- **Data in this exercise**

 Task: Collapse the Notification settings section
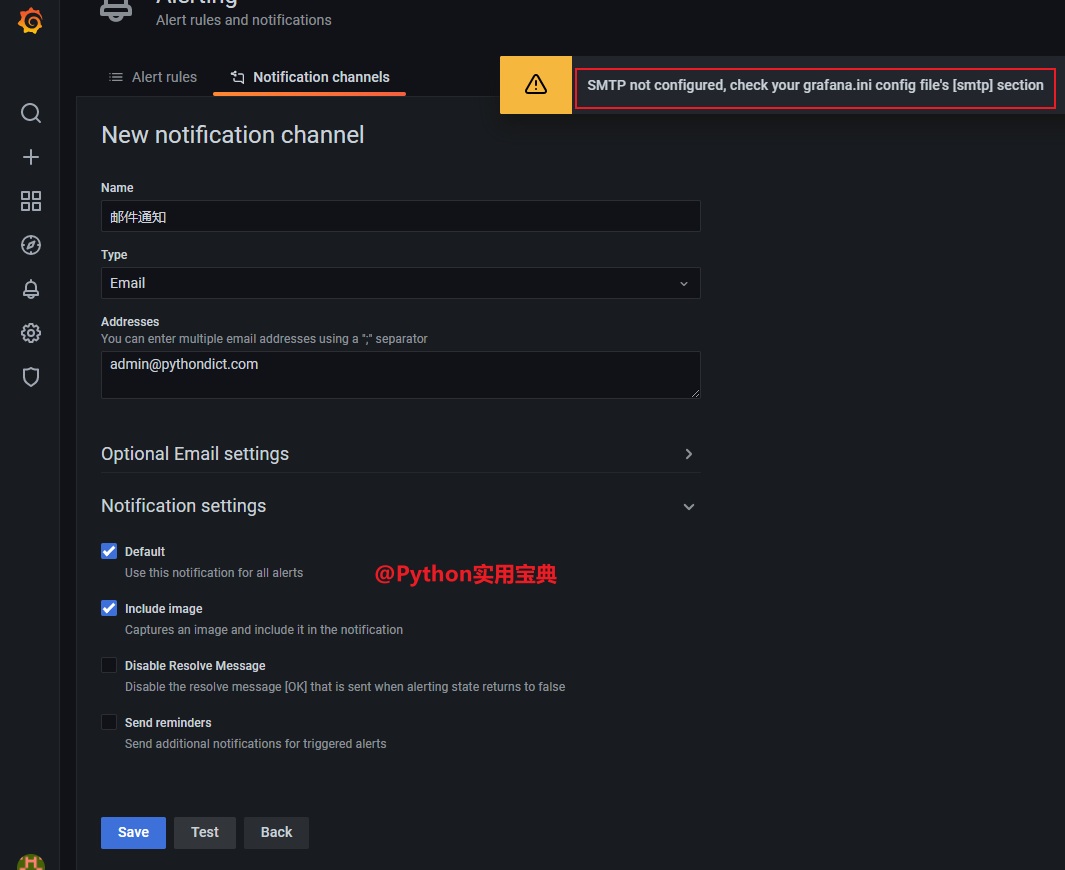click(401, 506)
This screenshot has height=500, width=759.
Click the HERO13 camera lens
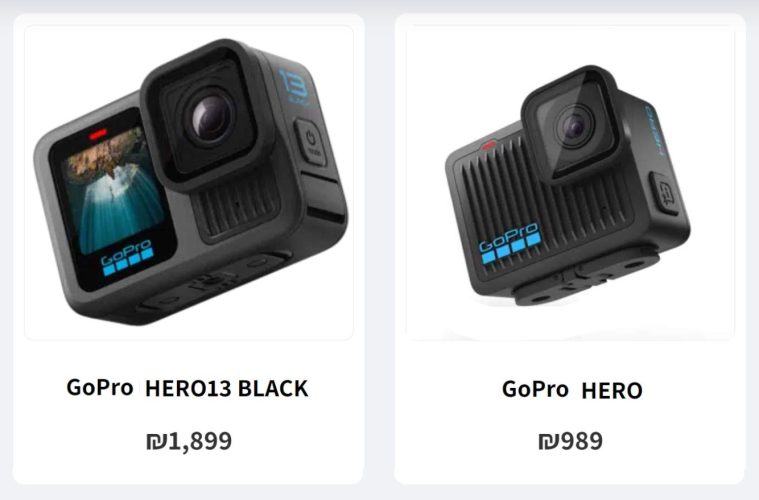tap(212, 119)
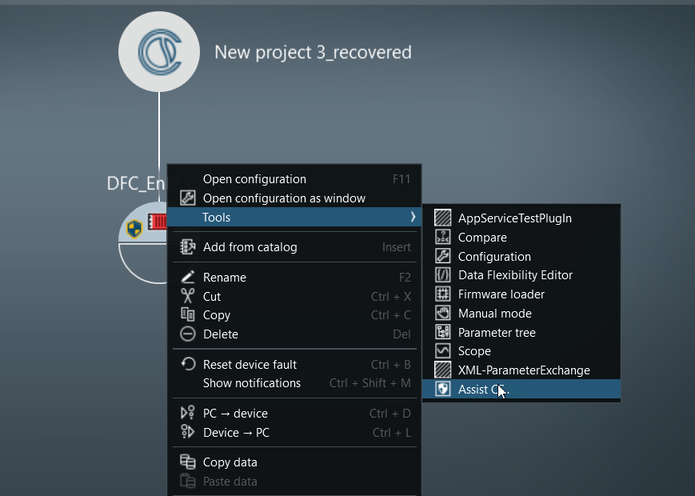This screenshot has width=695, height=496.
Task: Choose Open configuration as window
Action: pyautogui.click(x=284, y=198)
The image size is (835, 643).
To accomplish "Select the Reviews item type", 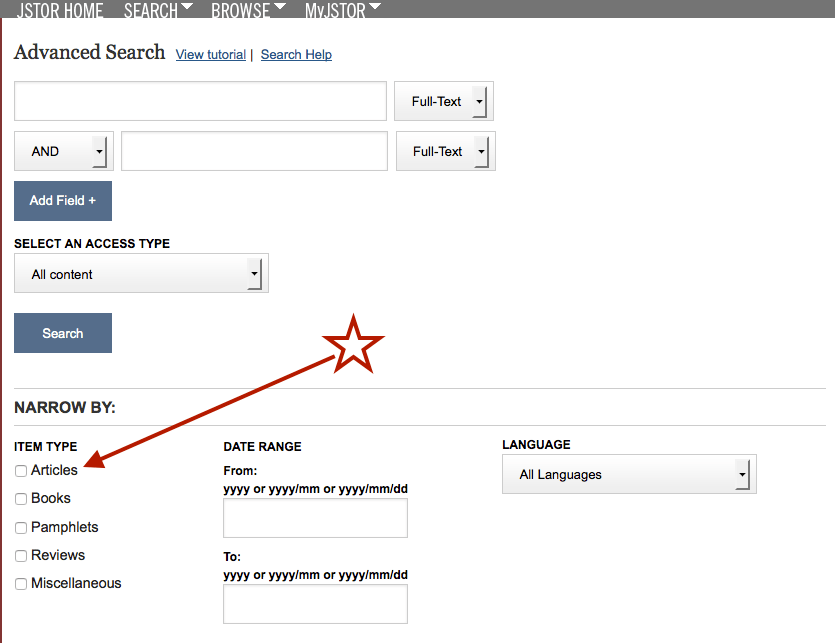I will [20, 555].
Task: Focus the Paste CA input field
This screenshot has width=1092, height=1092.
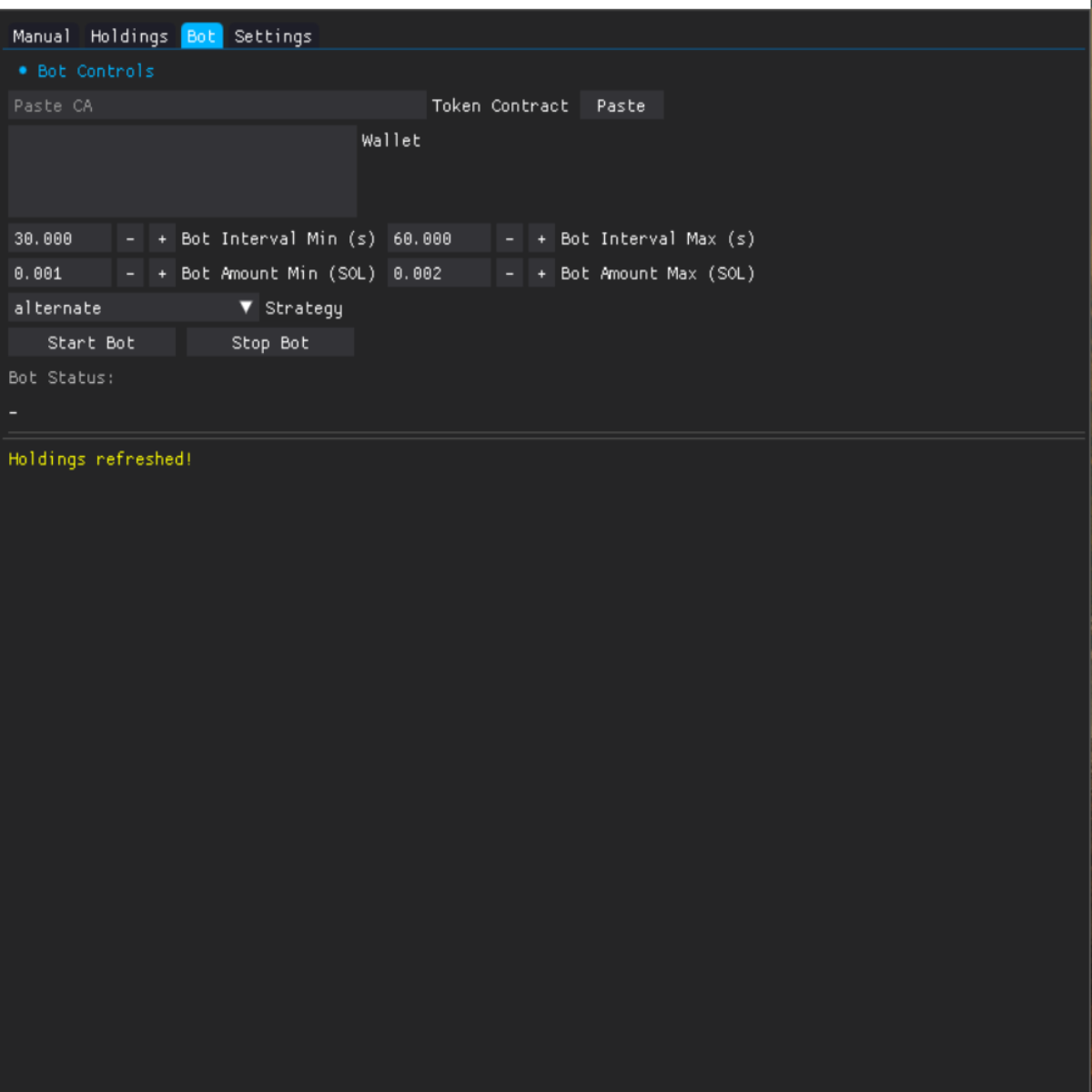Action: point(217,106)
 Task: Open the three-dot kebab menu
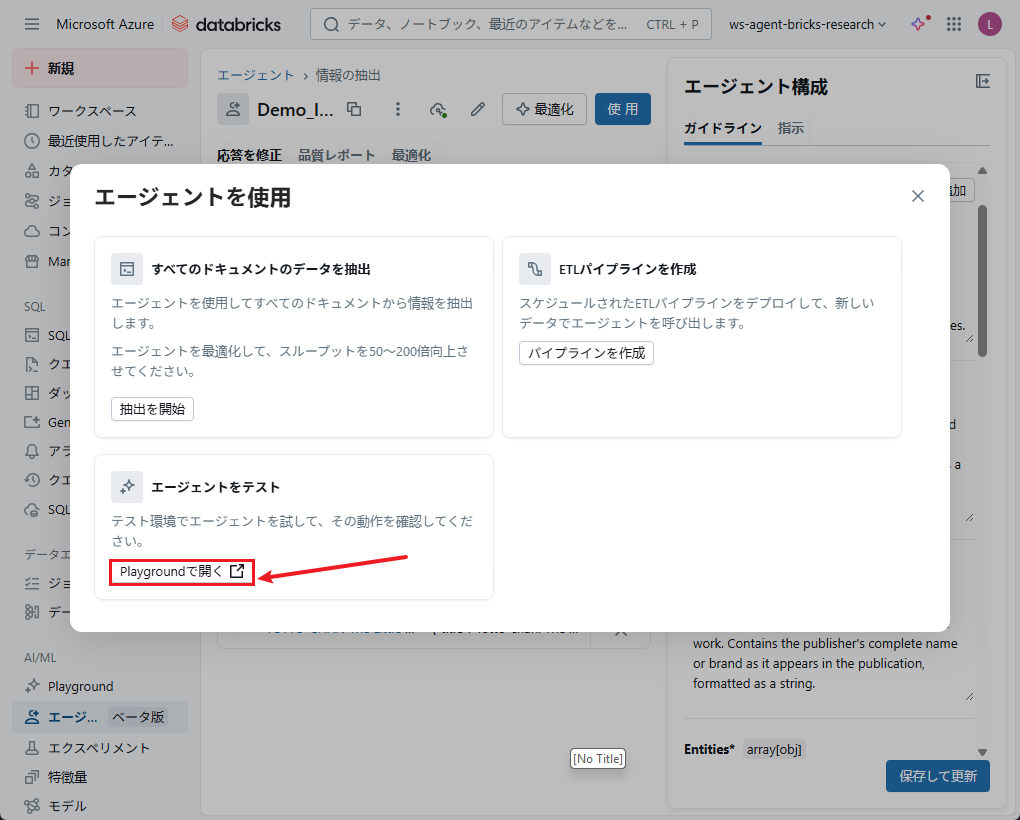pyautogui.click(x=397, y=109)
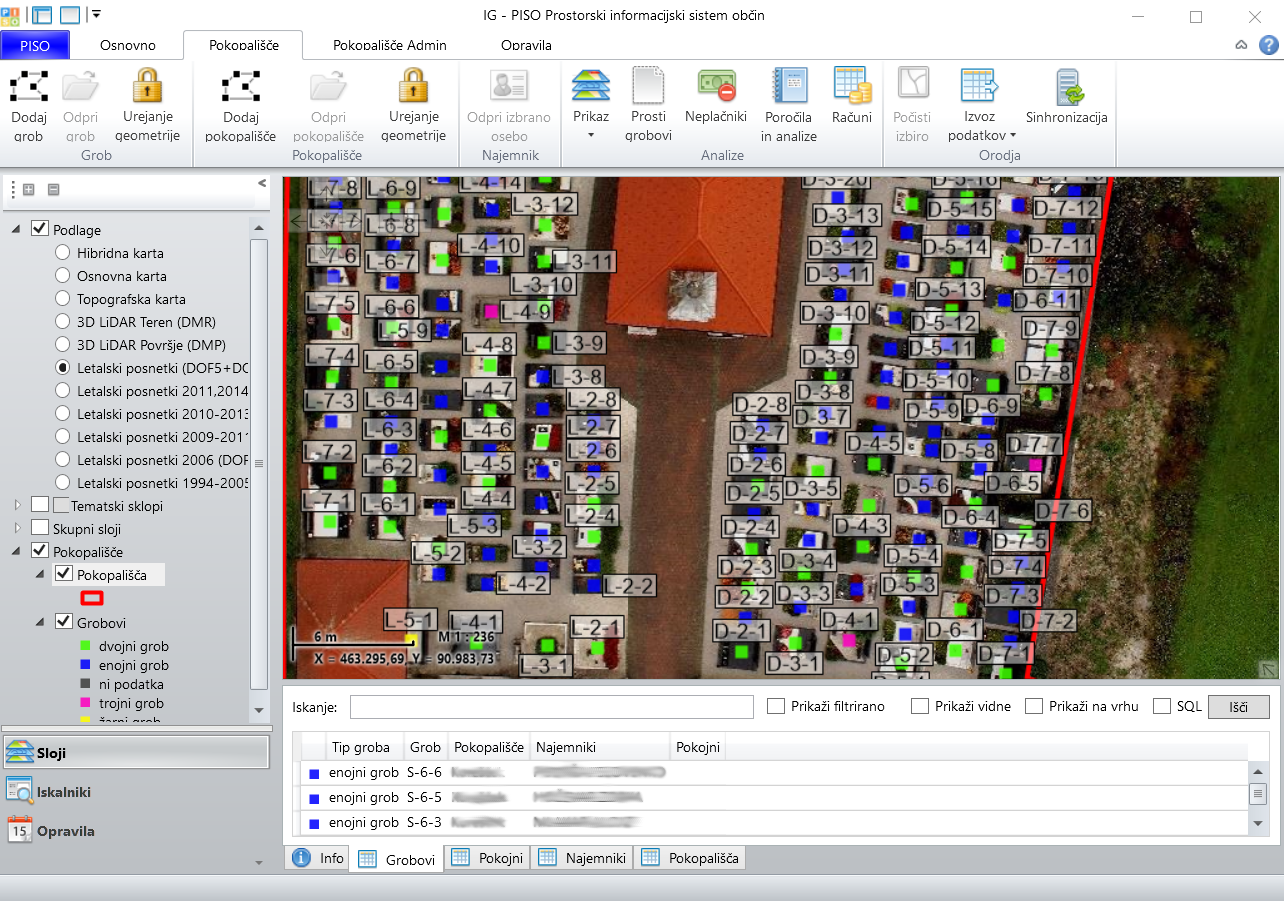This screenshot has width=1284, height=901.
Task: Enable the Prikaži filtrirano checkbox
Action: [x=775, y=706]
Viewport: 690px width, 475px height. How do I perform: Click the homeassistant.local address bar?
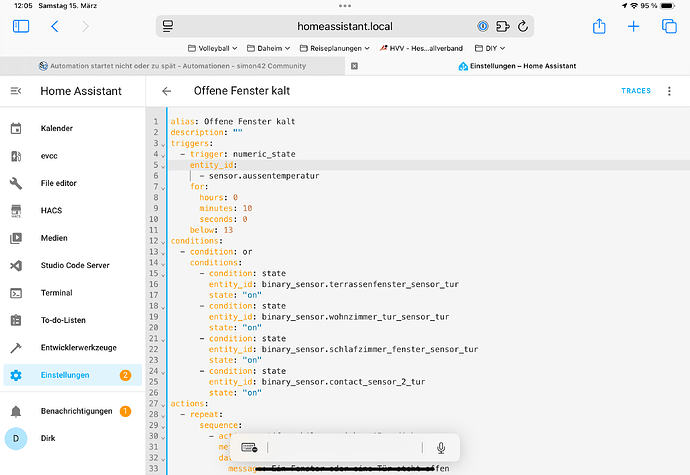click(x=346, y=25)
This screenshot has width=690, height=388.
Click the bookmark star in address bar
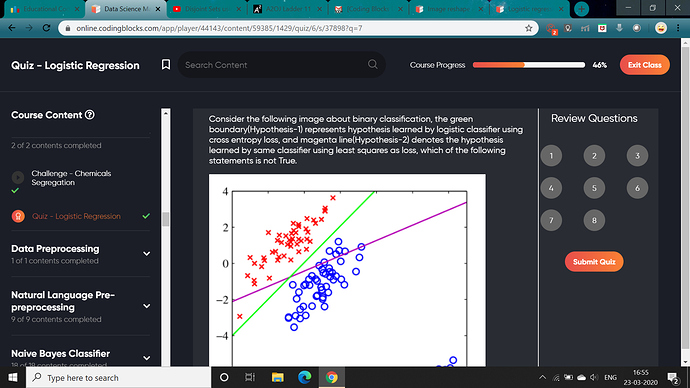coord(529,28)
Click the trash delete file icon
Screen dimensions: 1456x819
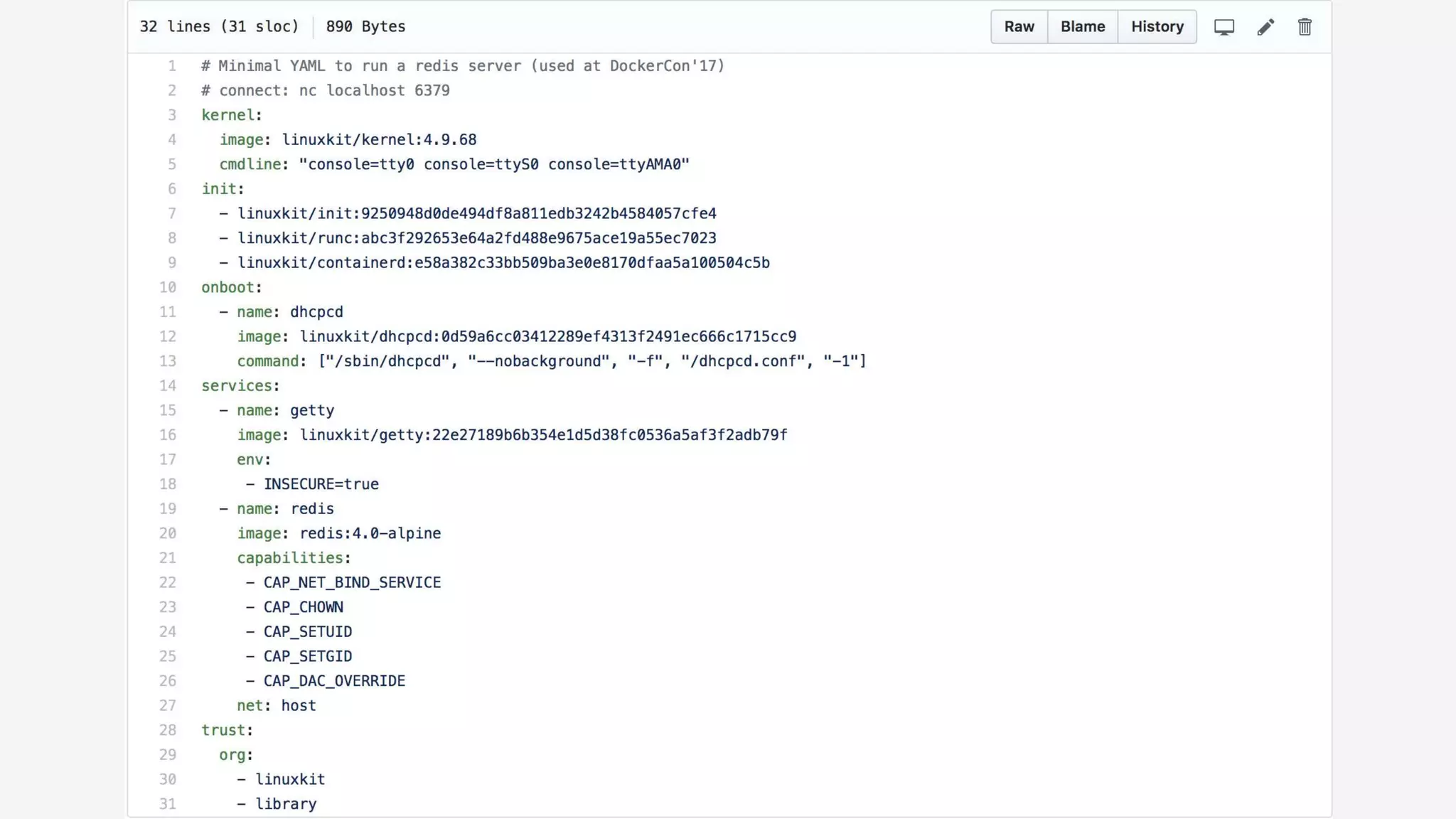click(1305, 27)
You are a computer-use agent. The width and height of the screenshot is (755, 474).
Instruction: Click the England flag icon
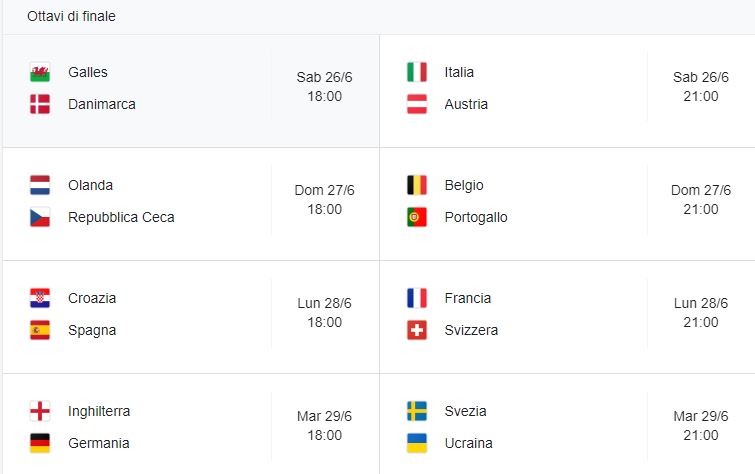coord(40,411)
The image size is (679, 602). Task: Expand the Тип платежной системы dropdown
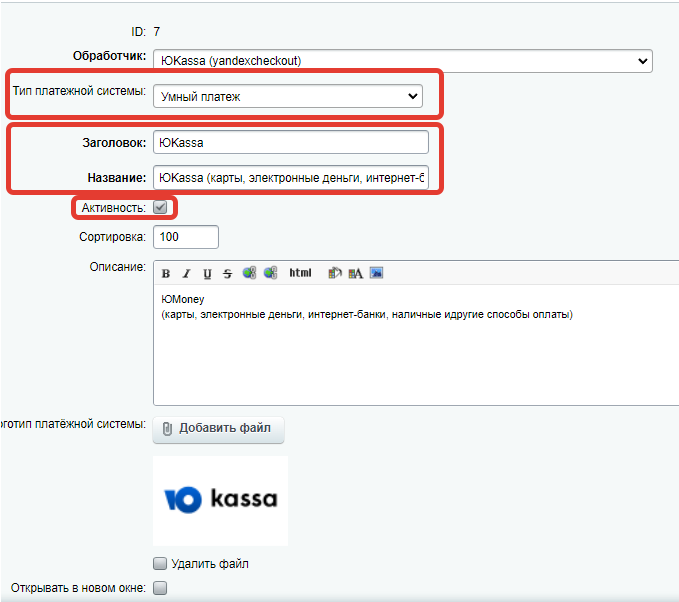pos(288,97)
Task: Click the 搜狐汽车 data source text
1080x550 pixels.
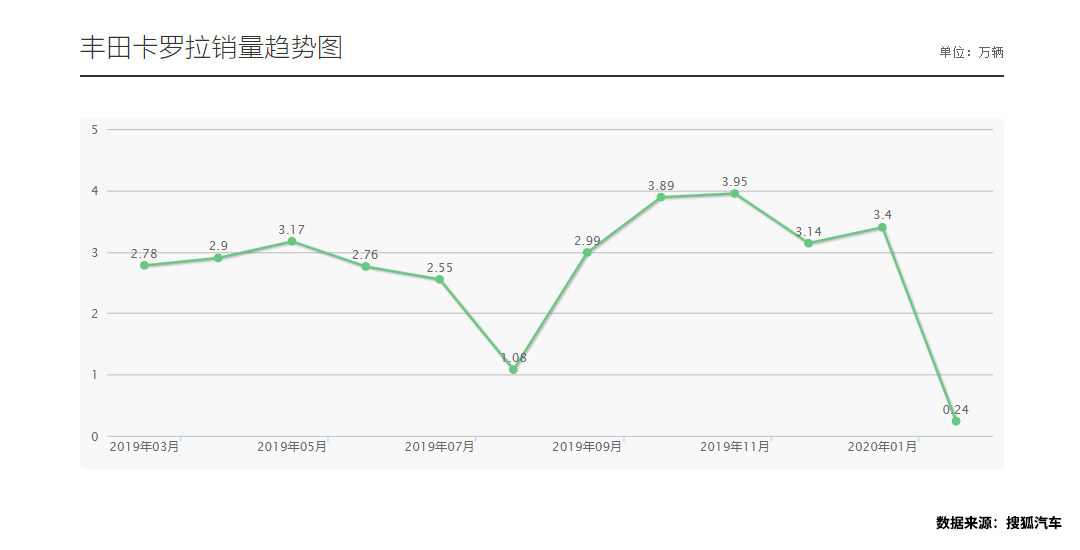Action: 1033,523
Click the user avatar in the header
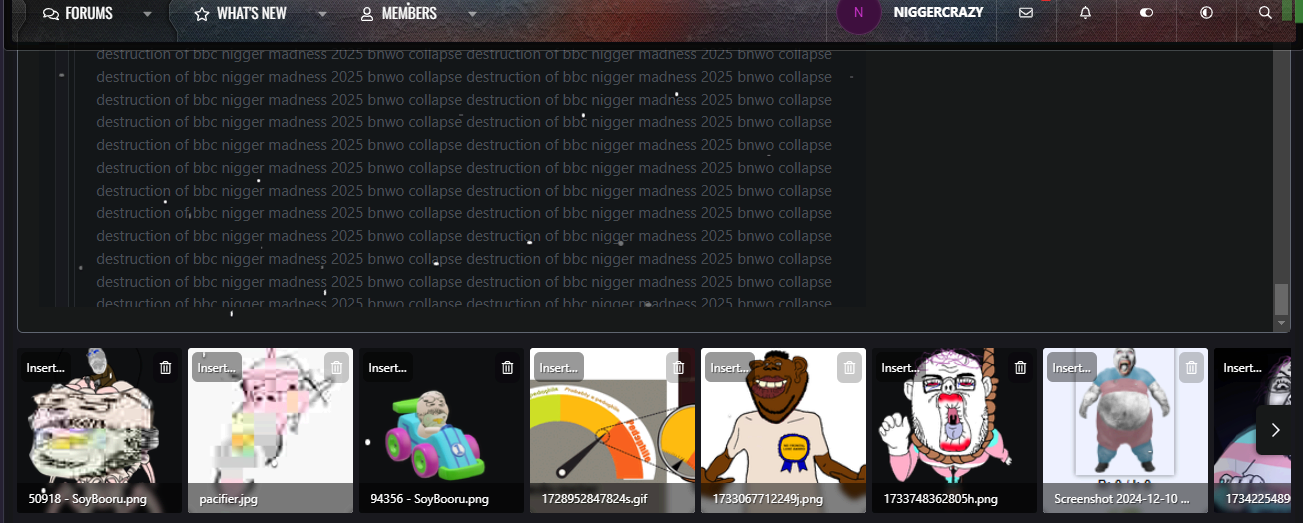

- **About this exercise**
Would you restate word for word each line from the one that holds "The image size is (679, 602)." to the end of the material, both ends included, without the pictures?

- **Output of the exercise**
The image size is (679, 602). Task: Expand the Тип платежной системы dropdown
pos(288,97)
Task: Click the 搜狐汽车 data source text
1080x550 pixels.
Action: 1033,523
Click the user avatar in the header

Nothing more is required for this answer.